### REQUIREMENT
Repeat the listing below exactly. Pictures do not belong in the copy.
Segment Open
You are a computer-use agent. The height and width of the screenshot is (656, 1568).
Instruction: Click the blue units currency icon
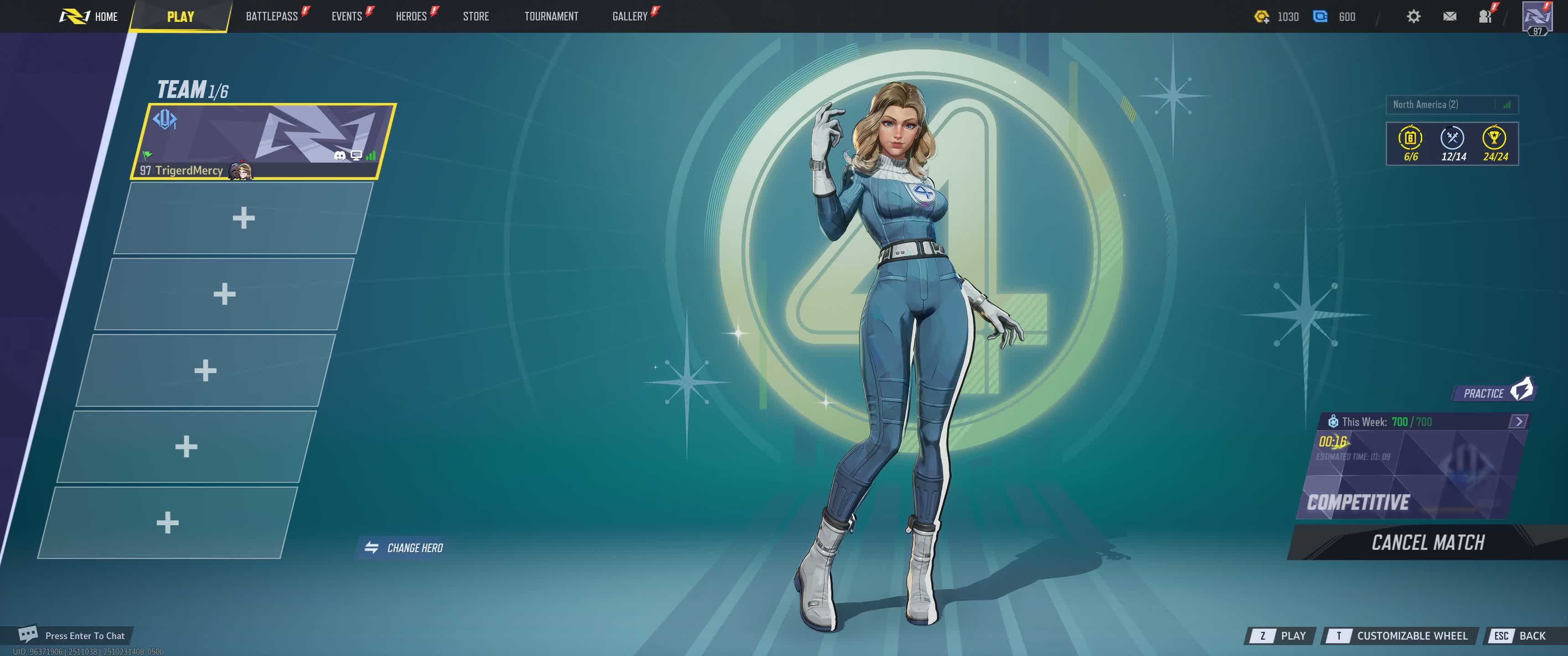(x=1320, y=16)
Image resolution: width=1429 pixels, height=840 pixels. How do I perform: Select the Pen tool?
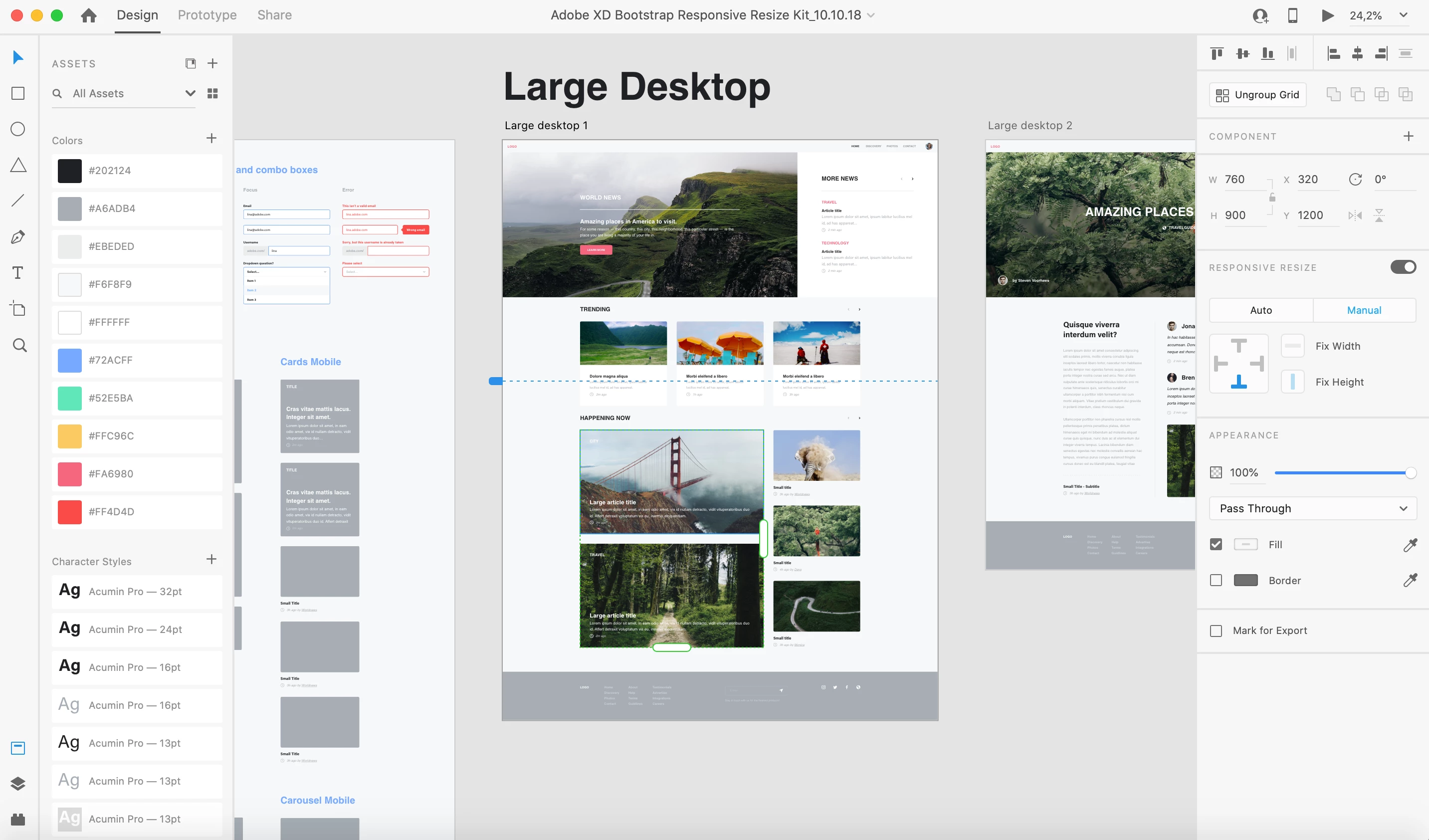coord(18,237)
Segment Closed
### PROBLEM SOLUTION
You are a computer-use agent. The height and width of the screenshot is (656, 1568).
Instruction: Click the blue units currency icon
(x=1320, y=16)
Image resolution: width=1429 pixels, height=840 pixels. How do I perform: Select the Pen tool?
coord(18,237)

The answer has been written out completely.